For over a decade, University students have known the name Professor Ellen Fireman through Statistics 100. The course has fulfilled thousands of students’ general education requirements and has stood as a cornerstone class for underclassmen. For the first time since 2000, Professor Fireman will be stepping down from the classroom’s podium in Lincoln Hall Theater.
Next semester, she will be moving on from Statistics 100, which she refers to as “her baby,” to co-create a new course with John Marden, professor emeritus in Statistics.
“I’ve always wanted to teach a follow-up course to Stat 100,” Fireman said. “I want to take students to the next level so they can apply the statistical ideas to a wider range of problems, but still retain the same focus on understanding,”
The class will be called Statistics 200 next semester and will be an invitation-only trial course. After the trial period, which typically runs for one semester, the course will likely be called Statistics 250, and more students will be able to take the course, Fireman said.
All the materials for the course will be free, according to Fireman. She is also writing the workbook for the course — as she did for Statistics 100 — and Marden is writing an online textbook that students can use free of charge.
Fireman taught the course for the first time when she was a graduate student in 1984 at the University.

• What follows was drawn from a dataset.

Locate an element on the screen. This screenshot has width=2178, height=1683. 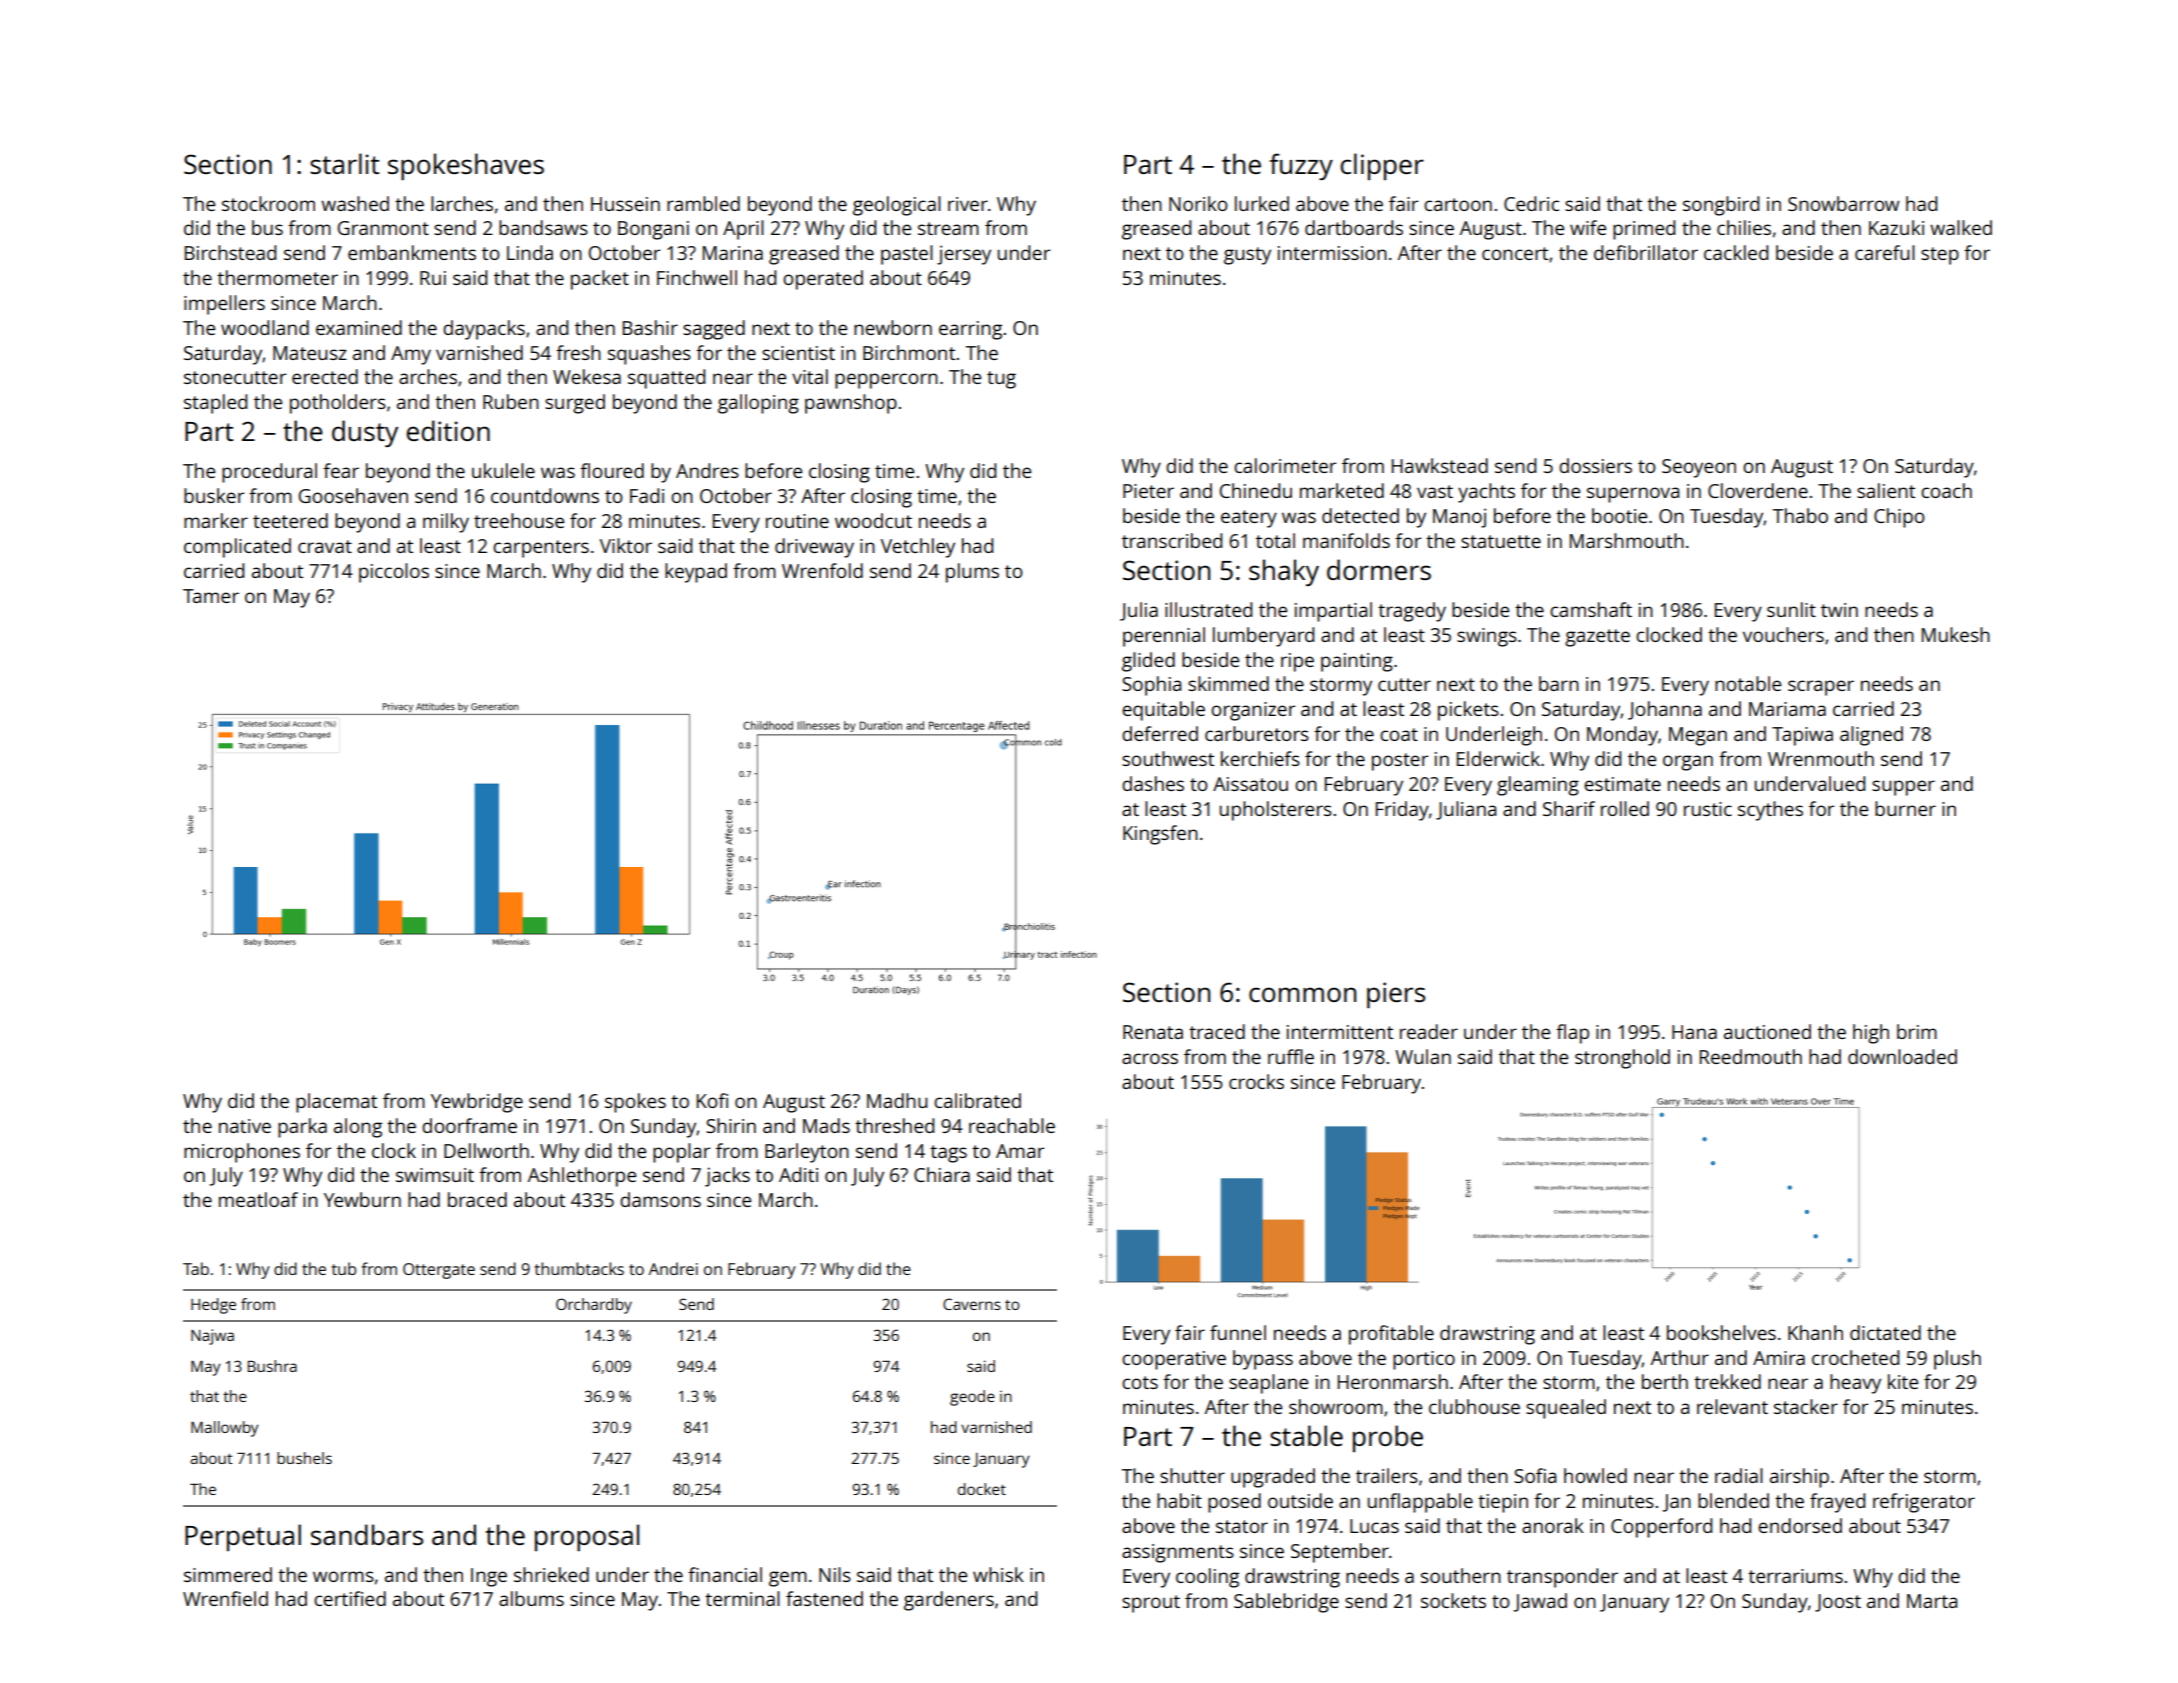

Since then, Fireman said she has had many unique experiences with her students. Years ago, as she did a long calculation on the board, she told her class, “Follow me, and tell me if I make any mistakes.”
Two weeks later, a student approached her as she walked from the library to Wright Street to get lunch and claimed she had found her flaw.
“So do you really want to know your mistakes?” The student asked. “You talk to yourself out loud and with your hands. People might think you’re crazy.”
She then asked if she could have extra credit for her efforts.
Despite incidents such as this, Fireman said her most memorable experiences teaching Statistics 100 has come from the impact she has on her students.
“(It is memorable) when students tell me how Stat 100 has influenced their thinking,” she said. “I’ve heard students say that they don’t read the newspaper the same way. They no longer jump to conclusions.”
She also enjoys seeing the “ah-ha” moment when students understand a concept. She said she wants to give students the power to analyze arguments and make decisions for themselves instead of relying on experts.
Fireman’s students agree that she works hard to keep the class engaged and apply statistics to real-world situations.
“I was shocked that a statistics course could be so engaging,” said Jackie Capron, former student and current teaching assistant for Fireman. “Her lectures came alive, and she made stats seem important.”
Another quality of Fireman’s Statistics 100 class that students enjoy is how it makes them think outside the box.
“She really taught all of us to view the world in a completely different way,” said Jesse Favre, former student and former teaching assistant for Fireman. “I still think about what I learned in Stat 100.”
Wanting the best teaching staff for her students, Fireman said she hand-picks former students as her teaching assistants for Statistics 100.
“In the past, it was hard to find TAs who understood the material and really wanted to teach it,” she said. “Thanks to many wonderful undergrad assistants and some excellent dedicated grad students, that problem has been solved.”
Capron and Favre said they have enjoyed working with Fireman. Favre said one of her favorite memories is getting together with Fireman and her other TAs to do grading sessions. Favre said she is allergic to cheese, so Fireman would make sure to get a cheese-less pizza for her.
“She made something boring feel like we were at a party,” Favre said. “She wanted to make sure we all had a positive experience.”
Bianca Doherty, another former student and teaching assistant of Fireman’s, said she appreciates the professor’s attitude and perspective.
“(I admire) her overall passion for life and everything she does,” Doherty said. “She’s never afraid to be herself, and she lets her personality shine through.”
Besides the struggle to find teaching assistants that fit the class well, another obstacle Fireman said she faces as a professor is the lack of space. Fireman does not have her own office, and said she has had trouble finding a place to meet with students. She recalled a time when she had to hold a review session on the Quad.
“Fortunately, the weather was great,” she said.
Although Fireman has been a professor for 21 years, she started her teaching experience as a pre-school teacher.
“Little kids are filled with a sense of wonder,” she said.
She had also worked with middle school and high school students before becoming a professor, as well as teaching her mother math.
University students have already begun to show she will be missed. On Tuesday night, Fireman gave a lecture in the Illini Union Ballroom after students voted to hear from her one last time before graduation, according to the University’s calendar event page. She shared her own interesting life lessons, including scandalous jokes and important facts and tips for success in not becoming just “another statistic.”
Though Fireman is exploring her new course, she said she will still be involved in Statistics 100.
Fireman said she is planning on being involved in writing the exams next semester and may even teach the class again someday in the future. However, she said she is confident that the people teaching the course next year — instructors Karle Laska and Uma Ravat — will do it justice.
“I couldn’t bear to leave Stat 100, my baby, until I was sure that it was in good hands and strong enough to survive without me,” Fireman said. “It’s a special course, and I needed to find special teachers and special teaching tools to make sure it would survive after I’ve left.”